Doctors at Guantánamo Bay and Abu Ghraib used their medical knowledge to help devise coercive interrogation methods for detainees, including sleep deprivation, stress positions and other abuse, it was reported Thursday. An article in the New England Journal of Medicine provides the most authoritative account so far that doctors were active participants in the abuse of prisoners in America's "war on terror."
"Clearly, the medical personnel who helped to develop and execute aggressive counterresistance plans thereby breached the laws of war," says the article, which is based on interviews with more than two dozen military personnel and recently released official documents. It adds: "The conclusion that doctors participated in torture is premature, but there is probable cause for suspecting it."
The issue that the administration had encouraged the use of coercive interrogation techniques was raised Thursday in the Senate confirmation hearings of Alberto Gonzales, President Bush's nominee for attorney general. Gonzales was attacked for a memo that said only the most severe types of torture were not permissible under U.S. law.
The NEJM article accuses doctors of violating professional ethics by passing detainee health records to military intelligence and by watching interrogation sessions. It also describes collaboration with interrogators in which doctors and medics helped set the parameters for abuse, determining 72-hour "sleep management" schedules for detainees, approving bread and water regimens for those subjected to "dietary manipulation," and sanctioning long periods of isolation.
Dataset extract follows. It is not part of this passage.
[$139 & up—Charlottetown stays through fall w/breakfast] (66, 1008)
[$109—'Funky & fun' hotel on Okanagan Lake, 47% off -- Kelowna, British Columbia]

At Guantánamo and at Abu Ghraib in Iraq, doctors had the final say on the interrogation plan for each detainee. "The medic would screen him and ensure he was fit for interrogation ... After that the medic would watch over the interrogation from behind the glass," the article quotes a military police commander as saying.
Last August an article in British medical journal the Lancet accused medics at Abu Ghraib of failing to report the beating of detainees and of forging death certificates. But the practices described Thursday suggest for the first time that medical practitioners played an active role in abuse. "This is physicians and psychiatrists being involved in the design and implementation of interrogation plans," said Jonathan Marks, a British lawyer and fellow at the Georgetown University Law Center who coauthored the report.
There was no comment from the U.S. military Thursday, but the article includes comments from the deputy assistant secretary of defense for health, David Tornberg, that suggest the Pentagon believes professional ethics do not apply in a time of war. That view has raised concern in the medical community. "You have to protect physicians from being ... used to serve military purposes," said Leonard Rubinstein, director of Physicians for Human Rights.